Provided records Block Start
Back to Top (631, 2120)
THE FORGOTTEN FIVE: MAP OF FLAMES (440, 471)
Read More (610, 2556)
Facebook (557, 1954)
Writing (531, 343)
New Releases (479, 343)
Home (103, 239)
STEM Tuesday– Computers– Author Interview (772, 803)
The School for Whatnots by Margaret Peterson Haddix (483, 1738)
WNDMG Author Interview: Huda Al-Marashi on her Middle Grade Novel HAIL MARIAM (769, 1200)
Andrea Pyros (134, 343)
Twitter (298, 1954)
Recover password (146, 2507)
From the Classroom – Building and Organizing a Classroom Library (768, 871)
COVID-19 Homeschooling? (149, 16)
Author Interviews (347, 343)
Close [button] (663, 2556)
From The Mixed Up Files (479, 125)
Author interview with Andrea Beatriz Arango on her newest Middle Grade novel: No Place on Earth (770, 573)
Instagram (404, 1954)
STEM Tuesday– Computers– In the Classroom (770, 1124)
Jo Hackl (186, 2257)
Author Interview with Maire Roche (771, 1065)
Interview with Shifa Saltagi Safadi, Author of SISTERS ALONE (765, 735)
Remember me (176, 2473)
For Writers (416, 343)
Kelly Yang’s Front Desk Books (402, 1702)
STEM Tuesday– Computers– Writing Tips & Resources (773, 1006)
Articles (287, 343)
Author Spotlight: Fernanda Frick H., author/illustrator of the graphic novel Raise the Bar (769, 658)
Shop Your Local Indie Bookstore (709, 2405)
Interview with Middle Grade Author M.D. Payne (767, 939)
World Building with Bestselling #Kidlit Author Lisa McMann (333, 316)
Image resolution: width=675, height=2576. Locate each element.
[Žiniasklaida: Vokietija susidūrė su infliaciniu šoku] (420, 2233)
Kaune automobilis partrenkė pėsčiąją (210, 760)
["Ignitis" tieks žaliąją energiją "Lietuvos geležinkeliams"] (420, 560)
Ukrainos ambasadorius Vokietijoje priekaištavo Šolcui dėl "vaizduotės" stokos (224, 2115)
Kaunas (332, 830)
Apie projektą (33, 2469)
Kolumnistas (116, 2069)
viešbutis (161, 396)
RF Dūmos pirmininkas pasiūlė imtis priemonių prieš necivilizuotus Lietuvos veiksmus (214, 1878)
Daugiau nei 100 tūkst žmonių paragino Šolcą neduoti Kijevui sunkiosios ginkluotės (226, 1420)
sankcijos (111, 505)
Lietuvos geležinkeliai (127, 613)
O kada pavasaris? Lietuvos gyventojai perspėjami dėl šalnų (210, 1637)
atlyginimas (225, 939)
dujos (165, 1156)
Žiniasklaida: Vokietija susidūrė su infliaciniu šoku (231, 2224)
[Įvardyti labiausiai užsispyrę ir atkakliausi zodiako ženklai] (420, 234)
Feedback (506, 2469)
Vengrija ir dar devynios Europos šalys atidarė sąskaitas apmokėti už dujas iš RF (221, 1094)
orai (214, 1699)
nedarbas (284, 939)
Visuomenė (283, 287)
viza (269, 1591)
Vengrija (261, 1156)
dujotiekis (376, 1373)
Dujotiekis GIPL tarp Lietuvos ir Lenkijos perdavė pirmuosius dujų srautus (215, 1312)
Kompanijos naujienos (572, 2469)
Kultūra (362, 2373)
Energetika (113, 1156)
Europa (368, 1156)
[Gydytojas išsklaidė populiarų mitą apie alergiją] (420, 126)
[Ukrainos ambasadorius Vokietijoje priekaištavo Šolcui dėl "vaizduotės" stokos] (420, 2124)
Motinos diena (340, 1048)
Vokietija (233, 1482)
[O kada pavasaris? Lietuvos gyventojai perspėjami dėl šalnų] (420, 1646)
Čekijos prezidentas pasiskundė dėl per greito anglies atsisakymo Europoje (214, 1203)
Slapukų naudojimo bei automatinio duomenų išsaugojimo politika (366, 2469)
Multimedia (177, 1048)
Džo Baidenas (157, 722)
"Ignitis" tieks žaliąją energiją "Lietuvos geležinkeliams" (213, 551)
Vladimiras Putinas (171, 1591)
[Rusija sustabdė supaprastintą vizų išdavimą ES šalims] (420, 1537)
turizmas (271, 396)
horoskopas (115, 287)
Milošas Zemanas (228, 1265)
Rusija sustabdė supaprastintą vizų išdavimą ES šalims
Provided records Block End
* What you need to do: Exactly the lines from the one containing "[O kada pavasaris?" through the end of the records above should be returned, with both ends kept.

* Reply:
[O kada pavasaris? Lietuvos gyventojai perspėjami dėl šalnų] (420, 1646)
Čekijos prezidentas pasiskundė dėl per greito anglies atsisakymo Europoje (214, 1203)
Slapukų naudojimo bei automatinio duomenų išsaugojimo politika (366, 2469)
Multimedia (177, 1048)
Džo Baidenas (157, 722)
"Ignitis" tieks žaliąją energiją "Lietuvos geležinkeliams" (213, 551)
Vladimiras Putinas (171, 1591)
[Rusija sustabdė supaprastintą vizų išdavimą ES šalims] (420, 1537)
turizmas (271, 396)
horoskopas (115, 287)
Milošas Zemanas (228, 1265)
Rusija sustabdė supaprastintą vizų išdavimą ES šalims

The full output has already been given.